This question is about this paragraph:

5.7.2.1. DMARC Policy Discovery
If the set produced by the DNS Tree Walk contains no DMARC policy record
(i.e., any indication that there is no such record as opposed to a
transient DNS error), Mail Receivers SHOULD NOT apply the DMARC mechanism
to the message.


Whether a DMARC policy is missing or NONE, the test can be performed
successfully, using default alignment of relaxed.  Both PASS and FAIL
results can be useful to the evaluator, and a savvy evaluator will choose
to do so.

If a particular author's messages are trusted to be safe and wanted, the
sender may be configured to bypass content filtering.  This disposition is
only free of impersonation risk when the sender identity has been
validated.   A result of DMARC PASS provides this assurance.

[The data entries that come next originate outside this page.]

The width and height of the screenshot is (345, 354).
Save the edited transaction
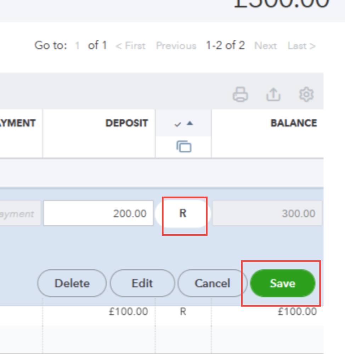(x=282, y=283)
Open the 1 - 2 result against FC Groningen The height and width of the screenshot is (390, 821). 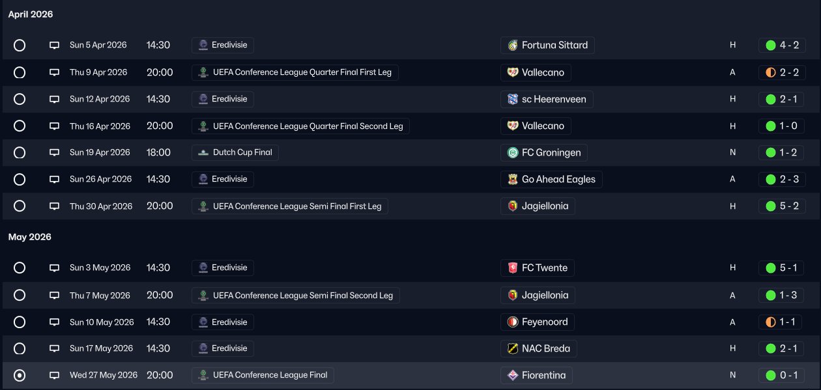point(782,153)
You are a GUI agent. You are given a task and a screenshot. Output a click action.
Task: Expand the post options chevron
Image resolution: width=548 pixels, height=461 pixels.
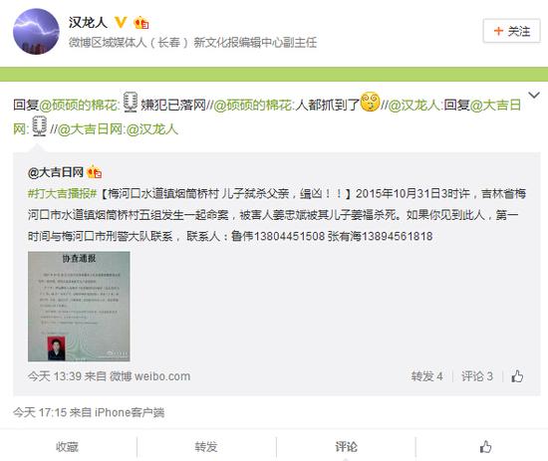(x=534, y=95)
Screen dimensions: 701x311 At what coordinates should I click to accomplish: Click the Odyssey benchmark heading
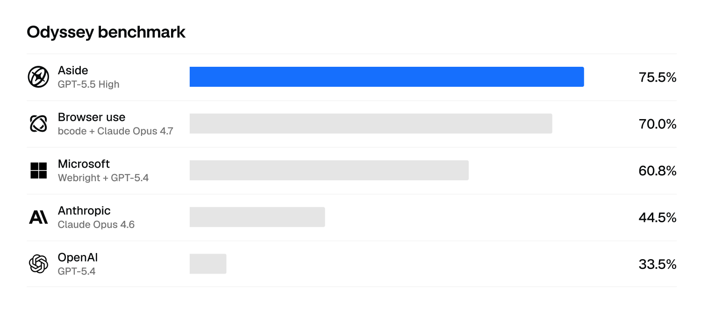(x=106, y=32)
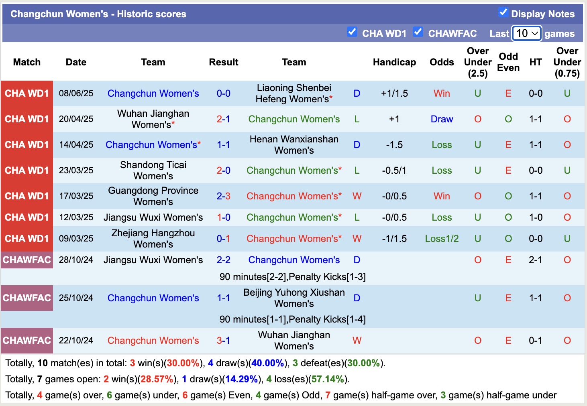This screenshot has height=406, width=587.
Task: Click Liaoning Shenbei Hefeng Women's team name
Action: [294, 93]
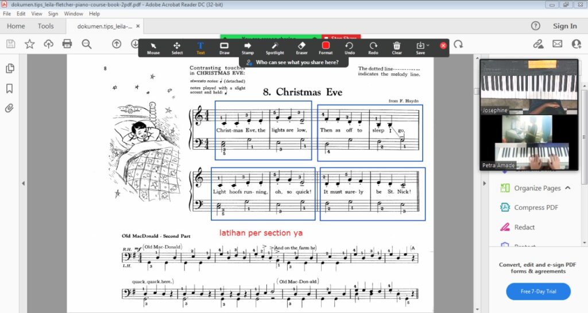This screenshot has height=313, width=588.
Task: Switch to the Tools tab
Action: [x=46, y=26]
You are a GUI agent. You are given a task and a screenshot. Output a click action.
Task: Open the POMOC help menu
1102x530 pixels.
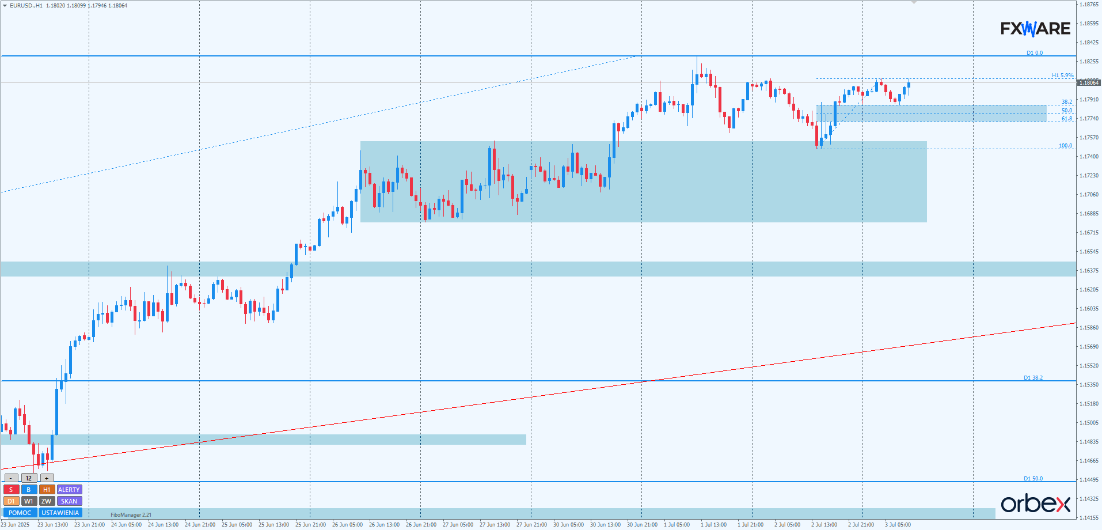[x=20, y=513]
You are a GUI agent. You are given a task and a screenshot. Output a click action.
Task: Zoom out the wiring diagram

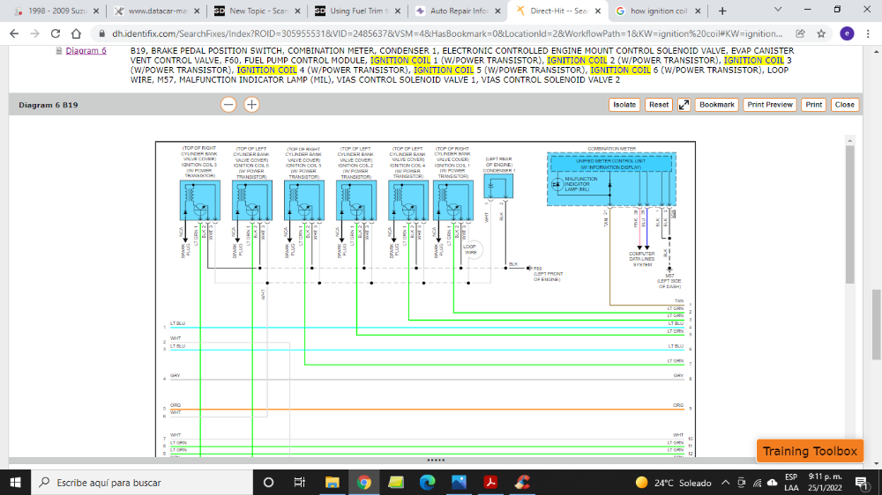[x=228, y=105]
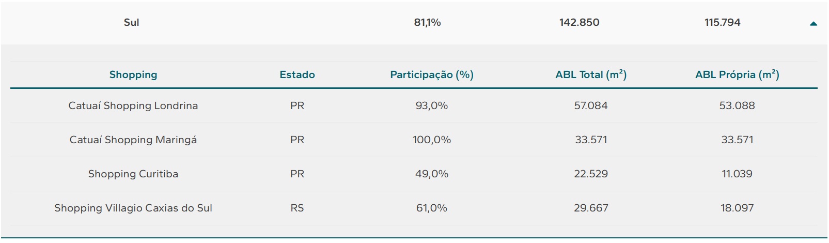829x243 pixels.
Task: Click the Shopping column header
Action: [133, 74]
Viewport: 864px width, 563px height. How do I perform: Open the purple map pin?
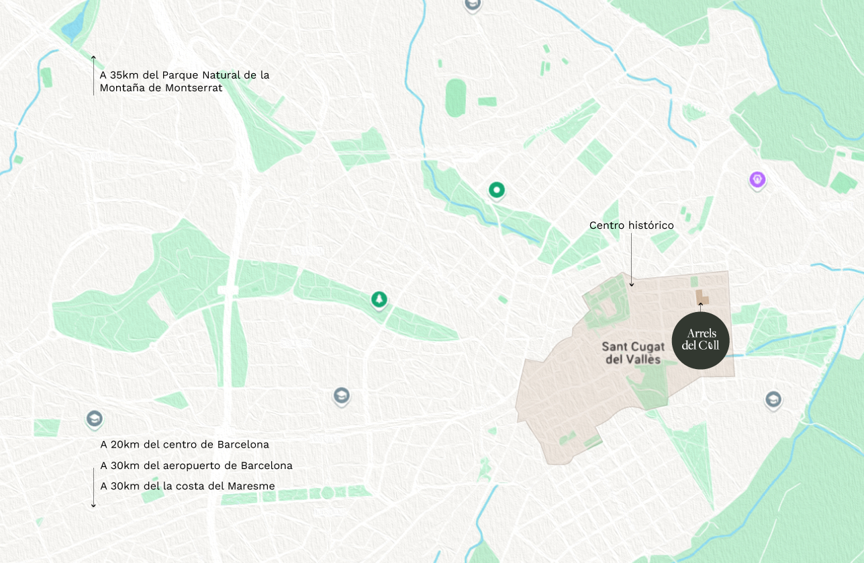[x=757, y=180]
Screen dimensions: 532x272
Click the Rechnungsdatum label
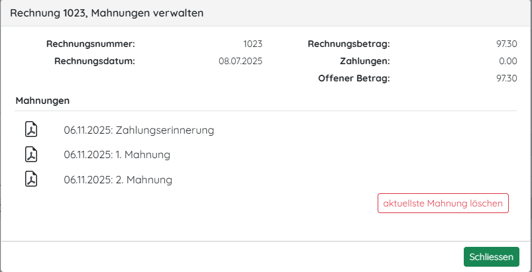coord(93,62)
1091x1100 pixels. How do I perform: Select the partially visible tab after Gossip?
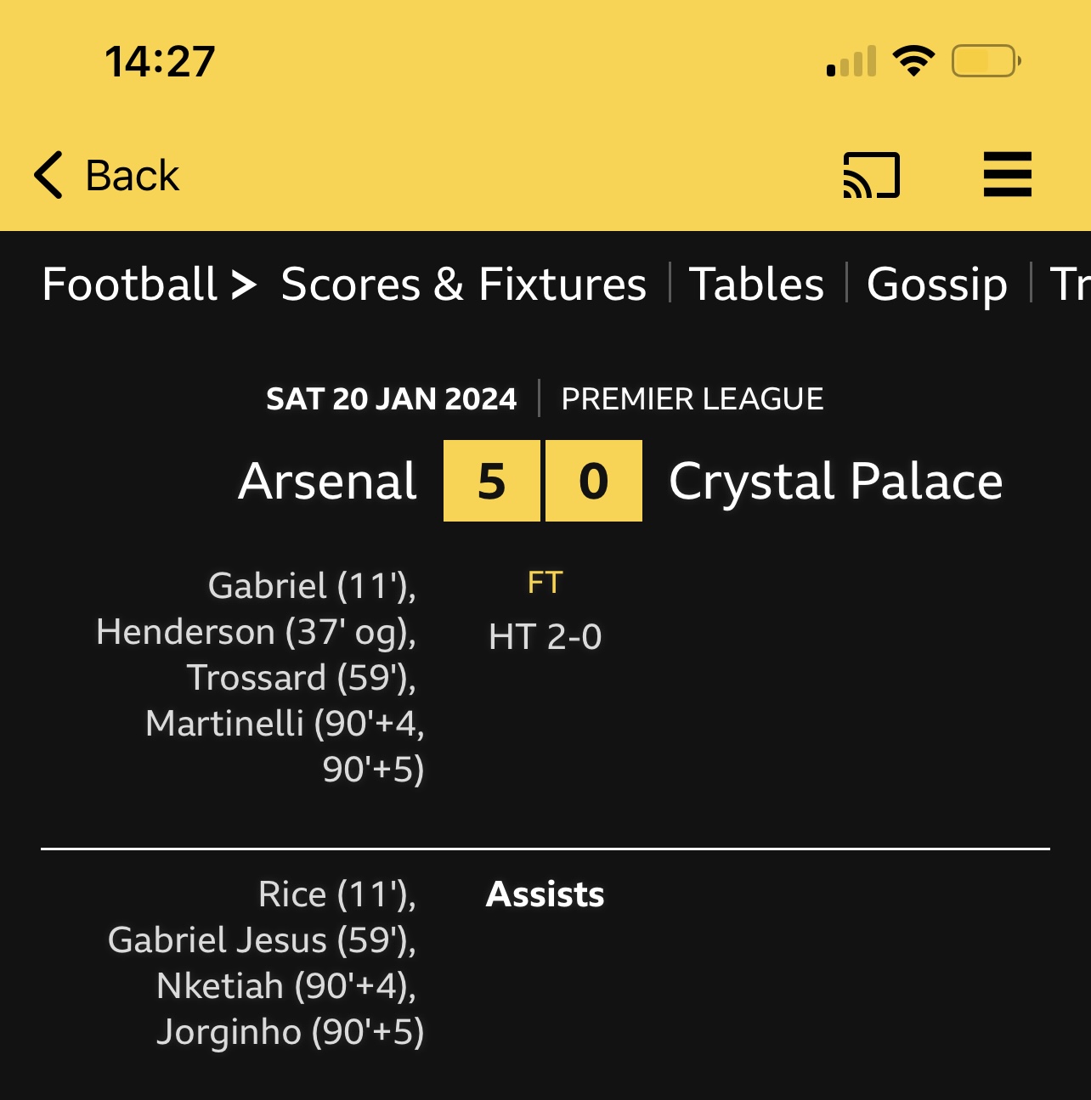coord(1069,284)
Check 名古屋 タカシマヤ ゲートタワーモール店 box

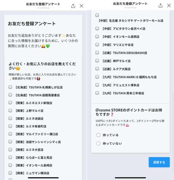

If a test produces DMARC FAIL, this does not demonstrate that the message
is malicious or unwanted, but it may be a reason to prioritize the message
for review, so that local policies can be updated to ensure that the
authorship of future messages can be assessed unambiguously.

I suggest the language should be more like this:

If the set produced by the DNS Tree Walk contains no DMARC policy record
(i.e., any indication that there is no such record as opposed to a
transient DNS error), Mail Receivers MAY choose to proceed with the DMARC
mechanism using a default alignment of "relaxed" and a default policy
recommendation of "NONE".


If PSDs embrace the PSD flag, a missing DMARC flag should become a rare
event.   This may indicate a fraudulent TLD, so I think we also need to
document that possibility.   The right way to do test for a fraudulent TLD
depends on my earlier question of whether all TLDs have implemented DNS
SEC.  If so, non-existent TLDs will return NXDOMAIN in response to a query
on the TLD name, while valid TLDs will return NOERROR or DATA.